*Description of the task*
Look for the word "folder" in the material below. Copy each line that has it.

*Records for processing*
_ _ _ _
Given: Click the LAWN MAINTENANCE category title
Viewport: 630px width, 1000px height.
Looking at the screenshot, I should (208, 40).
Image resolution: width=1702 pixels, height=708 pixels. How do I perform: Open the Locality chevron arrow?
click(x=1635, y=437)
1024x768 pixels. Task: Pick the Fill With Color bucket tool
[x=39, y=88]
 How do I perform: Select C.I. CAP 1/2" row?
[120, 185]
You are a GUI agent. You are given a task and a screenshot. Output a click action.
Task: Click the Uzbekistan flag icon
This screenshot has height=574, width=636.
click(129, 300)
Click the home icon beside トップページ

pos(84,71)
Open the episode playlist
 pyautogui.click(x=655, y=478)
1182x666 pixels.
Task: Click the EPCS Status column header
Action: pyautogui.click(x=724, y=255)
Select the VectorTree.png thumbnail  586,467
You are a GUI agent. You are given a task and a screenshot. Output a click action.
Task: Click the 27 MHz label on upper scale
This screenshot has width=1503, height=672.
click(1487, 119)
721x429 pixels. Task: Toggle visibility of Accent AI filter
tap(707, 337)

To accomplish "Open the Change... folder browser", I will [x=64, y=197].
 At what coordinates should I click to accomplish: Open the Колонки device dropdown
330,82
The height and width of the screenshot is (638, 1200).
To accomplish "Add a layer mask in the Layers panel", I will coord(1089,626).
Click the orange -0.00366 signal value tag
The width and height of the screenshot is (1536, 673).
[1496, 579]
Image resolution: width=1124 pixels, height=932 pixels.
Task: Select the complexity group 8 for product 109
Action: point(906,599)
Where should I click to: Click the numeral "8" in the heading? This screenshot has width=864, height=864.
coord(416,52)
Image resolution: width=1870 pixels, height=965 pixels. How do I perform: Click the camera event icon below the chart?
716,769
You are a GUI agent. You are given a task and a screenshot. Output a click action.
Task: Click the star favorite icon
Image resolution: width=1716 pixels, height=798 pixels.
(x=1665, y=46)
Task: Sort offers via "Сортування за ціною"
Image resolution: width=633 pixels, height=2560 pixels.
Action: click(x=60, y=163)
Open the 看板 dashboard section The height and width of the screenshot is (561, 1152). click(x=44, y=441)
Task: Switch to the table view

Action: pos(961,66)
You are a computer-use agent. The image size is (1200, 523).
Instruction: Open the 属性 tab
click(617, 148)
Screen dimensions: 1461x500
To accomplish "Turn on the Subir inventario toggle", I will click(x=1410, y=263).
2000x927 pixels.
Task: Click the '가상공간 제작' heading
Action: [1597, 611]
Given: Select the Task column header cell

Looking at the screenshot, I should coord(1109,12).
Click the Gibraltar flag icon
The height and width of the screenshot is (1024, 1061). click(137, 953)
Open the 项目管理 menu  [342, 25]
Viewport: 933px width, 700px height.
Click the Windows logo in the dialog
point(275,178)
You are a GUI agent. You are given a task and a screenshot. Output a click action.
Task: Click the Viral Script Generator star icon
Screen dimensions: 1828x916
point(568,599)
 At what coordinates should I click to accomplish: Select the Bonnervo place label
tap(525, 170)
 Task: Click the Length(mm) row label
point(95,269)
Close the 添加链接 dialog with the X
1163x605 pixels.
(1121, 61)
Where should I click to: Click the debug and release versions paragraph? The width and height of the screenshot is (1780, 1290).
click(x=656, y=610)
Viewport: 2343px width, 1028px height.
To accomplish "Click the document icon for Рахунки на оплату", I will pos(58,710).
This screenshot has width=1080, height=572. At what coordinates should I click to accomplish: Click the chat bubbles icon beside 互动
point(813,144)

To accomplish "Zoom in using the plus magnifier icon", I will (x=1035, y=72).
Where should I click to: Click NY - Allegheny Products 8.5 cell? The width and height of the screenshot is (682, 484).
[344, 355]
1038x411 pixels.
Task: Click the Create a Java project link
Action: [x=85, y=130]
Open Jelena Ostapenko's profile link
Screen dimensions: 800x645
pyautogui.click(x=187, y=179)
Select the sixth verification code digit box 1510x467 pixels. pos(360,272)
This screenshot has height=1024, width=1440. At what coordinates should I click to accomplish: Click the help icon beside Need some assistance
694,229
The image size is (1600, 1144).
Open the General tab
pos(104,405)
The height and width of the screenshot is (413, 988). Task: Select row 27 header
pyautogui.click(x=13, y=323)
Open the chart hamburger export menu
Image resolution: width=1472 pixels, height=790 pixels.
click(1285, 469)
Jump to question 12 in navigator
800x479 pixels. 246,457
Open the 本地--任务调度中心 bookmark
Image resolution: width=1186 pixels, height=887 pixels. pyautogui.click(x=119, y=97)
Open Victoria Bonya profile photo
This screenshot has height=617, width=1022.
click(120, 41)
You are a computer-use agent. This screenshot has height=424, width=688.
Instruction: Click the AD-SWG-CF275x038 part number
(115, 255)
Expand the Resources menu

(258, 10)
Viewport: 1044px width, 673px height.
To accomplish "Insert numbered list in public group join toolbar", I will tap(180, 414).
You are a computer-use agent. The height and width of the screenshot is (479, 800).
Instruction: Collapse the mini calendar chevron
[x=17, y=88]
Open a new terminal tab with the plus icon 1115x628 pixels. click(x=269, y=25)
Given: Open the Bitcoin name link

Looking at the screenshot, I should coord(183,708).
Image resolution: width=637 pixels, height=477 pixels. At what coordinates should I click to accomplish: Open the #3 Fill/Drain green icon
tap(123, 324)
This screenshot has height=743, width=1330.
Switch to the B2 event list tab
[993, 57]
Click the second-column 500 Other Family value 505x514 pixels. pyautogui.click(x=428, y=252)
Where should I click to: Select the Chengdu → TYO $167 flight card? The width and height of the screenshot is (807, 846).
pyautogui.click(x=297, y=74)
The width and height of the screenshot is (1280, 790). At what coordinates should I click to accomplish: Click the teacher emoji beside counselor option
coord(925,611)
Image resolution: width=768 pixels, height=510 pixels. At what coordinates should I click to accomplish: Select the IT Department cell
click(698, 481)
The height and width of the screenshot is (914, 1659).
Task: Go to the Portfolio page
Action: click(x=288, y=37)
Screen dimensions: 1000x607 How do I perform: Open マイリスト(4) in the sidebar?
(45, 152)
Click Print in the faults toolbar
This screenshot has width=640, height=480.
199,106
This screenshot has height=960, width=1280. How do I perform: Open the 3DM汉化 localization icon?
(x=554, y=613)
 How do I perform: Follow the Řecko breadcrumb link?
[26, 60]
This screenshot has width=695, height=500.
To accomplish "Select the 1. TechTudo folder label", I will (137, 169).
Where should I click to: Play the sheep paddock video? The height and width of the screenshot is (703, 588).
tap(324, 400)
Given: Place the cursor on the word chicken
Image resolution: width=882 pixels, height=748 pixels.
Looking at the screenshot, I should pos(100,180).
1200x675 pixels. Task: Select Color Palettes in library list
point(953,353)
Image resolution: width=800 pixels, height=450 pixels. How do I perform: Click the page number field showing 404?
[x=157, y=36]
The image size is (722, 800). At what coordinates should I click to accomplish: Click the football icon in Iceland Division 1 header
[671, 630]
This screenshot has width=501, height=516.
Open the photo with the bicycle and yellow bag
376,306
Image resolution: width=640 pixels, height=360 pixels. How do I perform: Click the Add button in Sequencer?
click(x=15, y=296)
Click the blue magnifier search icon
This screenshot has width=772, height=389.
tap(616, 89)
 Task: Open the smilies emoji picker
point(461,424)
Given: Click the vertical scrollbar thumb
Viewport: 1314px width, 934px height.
_ _ _ _
*Result below*
To accomplish "Open the Change... folder browser", I will [x=64, y=197].
To accomplish "Select the 1. TechTudo folder label", I will (137, 169).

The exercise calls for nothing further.